Re "Political football," Opinion, Oct. 29
Unlike Sen. Alan Lowenthal (D-Long Beach), I hate football. That does not stop me from agreeing with his criticism of bypassing California's environmental laws to build the City of Industry stadium.
Why, we ask, is Ed Roski not required to play by the rules? Perhaps when his team gets on the field, they will be allowed touchdowns on crossing the 10-yard line. Then again, maybe he is playing by the rules -- the new rules after the California Environmental Quality Act has been bypassed into irrelevancy.
Mr. Roski, are you available for consulting? A certain Mr. Polanski is asking.
I represent working families in the Los Angeles County Federation of Labor. Those families are the backbone of the middle class. They've won jobs with living wages, good health insurance and retirement security.
I don't blame David Zirin for not knowing what I said at our news conference celebrating the law we championed to make a new stadium possible. The Times' coverage left out most of it. But, Mr. Zirin, please call me in the future before publishing what you think my position is.

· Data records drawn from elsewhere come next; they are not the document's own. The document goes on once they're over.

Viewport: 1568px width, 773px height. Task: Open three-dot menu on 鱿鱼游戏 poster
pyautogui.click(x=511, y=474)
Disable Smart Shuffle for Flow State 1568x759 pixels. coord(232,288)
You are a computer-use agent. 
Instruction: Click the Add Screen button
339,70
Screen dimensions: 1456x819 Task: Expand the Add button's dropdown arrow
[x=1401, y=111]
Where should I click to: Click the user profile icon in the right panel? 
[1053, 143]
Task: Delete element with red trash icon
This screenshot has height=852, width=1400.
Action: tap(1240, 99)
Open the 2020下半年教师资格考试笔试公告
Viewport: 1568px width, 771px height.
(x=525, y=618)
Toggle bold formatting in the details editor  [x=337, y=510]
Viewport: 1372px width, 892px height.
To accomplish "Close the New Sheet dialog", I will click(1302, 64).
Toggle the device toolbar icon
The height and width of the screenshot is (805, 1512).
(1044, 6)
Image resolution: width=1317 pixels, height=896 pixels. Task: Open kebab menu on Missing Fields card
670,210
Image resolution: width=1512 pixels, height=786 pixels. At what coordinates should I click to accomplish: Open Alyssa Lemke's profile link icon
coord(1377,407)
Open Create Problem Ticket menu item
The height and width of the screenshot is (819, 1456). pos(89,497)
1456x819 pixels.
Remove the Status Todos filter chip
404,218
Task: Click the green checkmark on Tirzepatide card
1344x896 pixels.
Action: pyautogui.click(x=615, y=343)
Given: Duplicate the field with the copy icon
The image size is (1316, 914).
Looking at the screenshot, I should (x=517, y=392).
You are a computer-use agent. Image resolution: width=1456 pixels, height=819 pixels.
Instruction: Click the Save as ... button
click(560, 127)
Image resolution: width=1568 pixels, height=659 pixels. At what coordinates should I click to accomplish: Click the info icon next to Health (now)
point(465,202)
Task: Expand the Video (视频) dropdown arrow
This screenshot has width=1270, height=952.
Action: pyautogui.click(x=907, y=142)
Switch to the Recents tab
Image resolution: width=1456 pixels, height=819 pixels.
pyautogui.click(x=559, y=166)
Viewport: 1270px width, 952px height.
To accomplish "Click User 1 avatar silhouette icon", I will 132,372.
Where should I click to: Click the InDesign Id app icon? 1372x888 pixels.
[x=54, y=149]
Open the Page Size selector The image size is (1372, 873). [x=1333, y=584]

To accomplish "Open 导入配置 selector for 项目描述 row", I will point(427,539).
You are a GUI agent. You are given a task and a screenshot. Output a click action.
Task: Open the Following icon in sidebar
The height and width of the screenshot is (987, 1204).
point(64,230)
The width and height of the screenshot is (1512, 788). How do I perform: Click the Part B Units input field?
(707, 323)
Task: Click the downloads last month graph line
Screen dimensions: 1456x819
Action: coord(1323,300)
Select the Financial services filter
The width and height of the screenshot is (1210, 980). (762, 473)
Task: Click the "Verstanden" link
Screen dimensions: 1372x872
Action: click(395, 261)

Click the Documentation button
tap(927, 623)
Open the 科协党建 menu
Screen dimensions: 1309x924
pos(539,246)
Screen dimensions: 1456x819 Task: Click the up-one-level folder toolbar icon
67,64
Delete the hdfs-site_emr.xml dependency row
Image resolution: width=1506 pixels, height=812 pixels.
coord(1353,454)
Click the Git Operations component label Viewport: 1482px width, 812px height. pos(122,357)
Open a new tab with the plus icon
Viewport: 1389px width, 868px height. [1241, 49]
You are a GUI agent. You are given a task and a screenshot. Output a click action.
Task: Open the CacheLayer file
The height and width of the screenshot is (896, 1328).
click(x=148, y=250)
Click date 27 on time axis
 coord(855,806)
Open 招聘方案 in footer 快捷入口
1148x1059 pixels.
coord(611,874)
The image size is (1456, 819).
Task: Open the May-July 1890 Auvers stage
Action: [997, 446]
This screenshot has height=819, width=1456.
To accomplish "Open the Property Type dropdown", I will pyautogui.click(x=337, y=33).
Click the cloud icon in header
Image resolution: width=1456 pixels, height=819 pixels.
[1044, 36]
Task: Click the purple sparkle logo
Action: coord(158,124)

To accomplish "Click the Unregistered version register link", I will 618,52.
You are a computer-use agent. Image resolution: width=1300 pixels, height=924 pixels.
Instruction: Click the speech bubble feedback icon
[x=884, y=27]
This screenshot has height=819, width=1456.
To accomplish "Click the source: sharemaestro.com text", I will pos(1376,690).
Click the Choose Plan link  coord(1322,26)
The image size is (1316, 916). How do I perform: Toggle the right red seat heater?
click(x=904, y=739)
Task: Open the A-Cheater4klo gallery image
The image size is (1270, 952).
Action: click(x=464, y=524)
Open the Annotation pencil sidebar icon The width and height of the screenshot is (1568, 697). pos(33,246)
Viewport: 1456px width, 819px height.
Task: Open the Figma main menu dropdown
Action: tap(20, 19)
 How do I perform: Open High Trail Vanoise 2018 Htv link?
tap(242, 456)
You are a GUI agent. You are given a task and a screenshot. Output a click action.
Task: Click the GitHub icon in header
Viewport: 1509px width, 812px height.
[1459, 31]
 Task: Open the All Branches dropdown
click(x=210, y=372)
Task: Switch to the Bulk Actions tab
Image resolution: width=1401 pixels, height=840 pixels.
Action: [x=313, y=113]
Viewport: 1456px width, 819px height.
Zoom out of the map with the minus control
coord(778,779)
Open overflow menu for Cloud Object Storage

You indicate that I believe that a $7.65-an-hour parking attendant's job is a middle-class job. But you do not mention that currently the overwhelming majority of such jobs are not unionized. None of us believe that creating more low-wage jobs is progress.
By pledging to support the right of stadium employees to form a union and agreeing to only hire unionized contractors to build the stadium, Roski has guaranteed middle-class jobs.
It is an undisputed fact that unionized workers, who have the legal right to collectively bargain for better working conditions and pay, make higher wages on average than nonunion workers.
The stadium project won our support, and deserves yours.
Maria Elena Durazo
The writer is the executive secretary-treasurer of the Los Angeles County Federation of Labor, AFL-CIO.